Directions:
Continue the account of building admin pages for the Visual Stager web app, starting immediately after its final sentence.

Selected extract:

○ ○ ○

I’ve just finished some contract work on the Web App www.VisualStager.com. This is a large scale project that build on top of Express, Mongoose, Backbone, F, and PsuedoClass.

Since Express and Backbone are both lightweight and flexible, it was pretty neat to see them working a part of a well designed large scale production app. My team of four developers had just under two weeks to build out an admin interface for the entire app.

Visual Stager is an interior design app that depends on three.js and clever mathematics to position 3D furniture models inside a 2D photo of a room. We needed to create admin pages for the Account, User, House, Photo, Scene, and Furniture collections. While the experience is still fresh in my mind, I’m going to memoize some interesting takeaways.

Pure Backbone is too lightweight for large scale apps

In a mature framework like Rails or Django, building an admin page is trivial. In our case, we depended on F.ListComponent to render collections of items as tables or lists without boilerplate. F.Component organizes the following into a logical unit of application code:

  • A Backbone View
  • A Backbone Model
  • Handlebars templates
  • Public methods
  • Sub-components

F Components address one of the main complexity headaches found in backbone apps – There is no Controller class. Additionally, we can subclass F Components using the PsuedoClass inheritance pattern.

○ ○ ○

Dataset content:
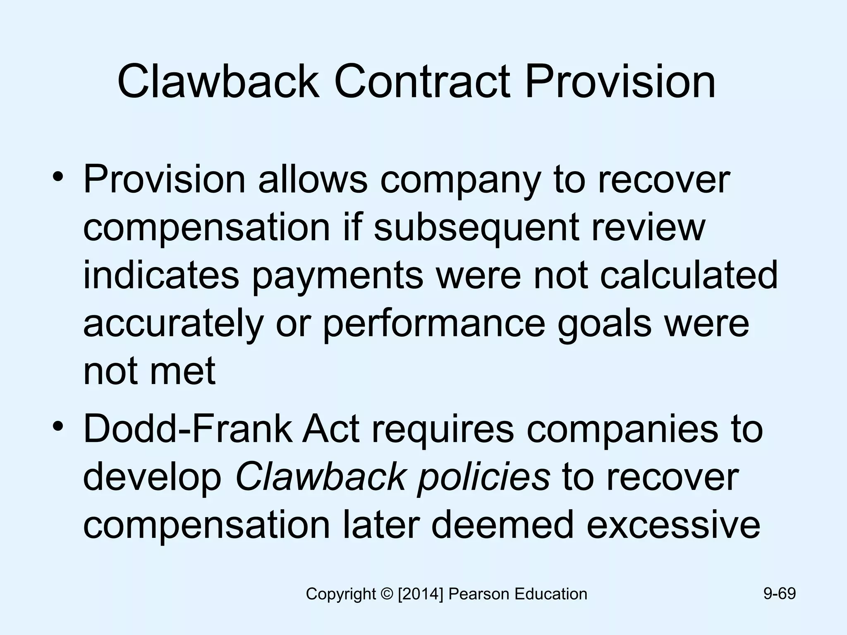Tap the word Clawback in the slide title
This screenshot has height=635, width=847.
(218, 81)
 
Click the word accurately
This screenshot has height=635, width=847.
(173, 324)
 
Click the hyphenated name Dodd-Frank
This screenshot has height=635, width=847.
(187, 429)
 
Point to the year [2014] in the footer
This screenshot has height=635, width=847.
(420, 594)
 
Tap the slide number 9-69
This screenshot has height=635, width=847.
(779, 594)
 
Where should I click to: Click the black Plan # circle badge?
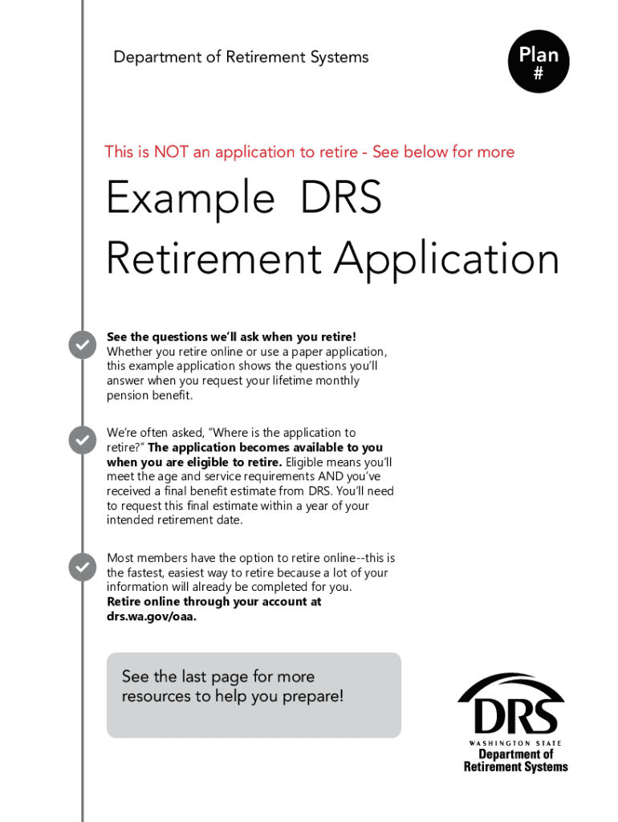point(539,63)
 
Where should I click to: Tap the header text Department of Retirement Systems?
point(241,57)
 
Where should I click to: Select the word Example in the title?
point(190,197)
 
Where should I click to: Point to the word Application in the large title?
point(447,259)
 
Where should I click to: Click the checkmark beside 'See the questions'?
point(82,344)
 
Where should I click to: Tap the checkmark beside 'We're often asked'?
point(82,440)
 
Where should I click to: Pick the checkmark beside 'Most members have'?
point(82,567)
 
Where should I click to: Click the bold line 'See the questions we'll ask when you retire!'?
point(231,337)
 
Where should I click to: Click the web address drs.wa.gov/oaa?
point(152,616)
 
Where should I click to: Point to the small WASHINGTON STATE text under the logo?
point(515,743)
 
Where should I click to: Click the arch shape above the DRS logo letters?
point(512,684)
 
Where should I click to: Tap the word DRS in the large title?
point(341,197)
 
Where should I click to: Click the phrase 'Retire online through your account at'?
point(214,602)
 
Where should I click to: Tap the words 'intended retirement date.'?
point(173,520)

○ ○ ○

Response to this task:
No Associations

In ActiveRecord we have “associations”. Imagine a User in our app is a member of many accounts. When we delete the user, we want to automatically remove that user from all accounts it belongs to. This is trivial with ActiveRecord. However, the Mongo/Express stack is not mature enough to have abstracted this behavior. We had to write the association logic manually in our server-side controllers.

Async

This is where Express gets fun. As part of the admin behavior, I found myself writing backend operations that run on large collections of MongoDB documents. The asynchronous style of node.js lends itself perfectly to this type of operation. The async library provides operations that operate on collections, similar to _.each and _.map – the difference between async and underscore is synchronicity. Async iterators may operate on each member of a collection asynchronously.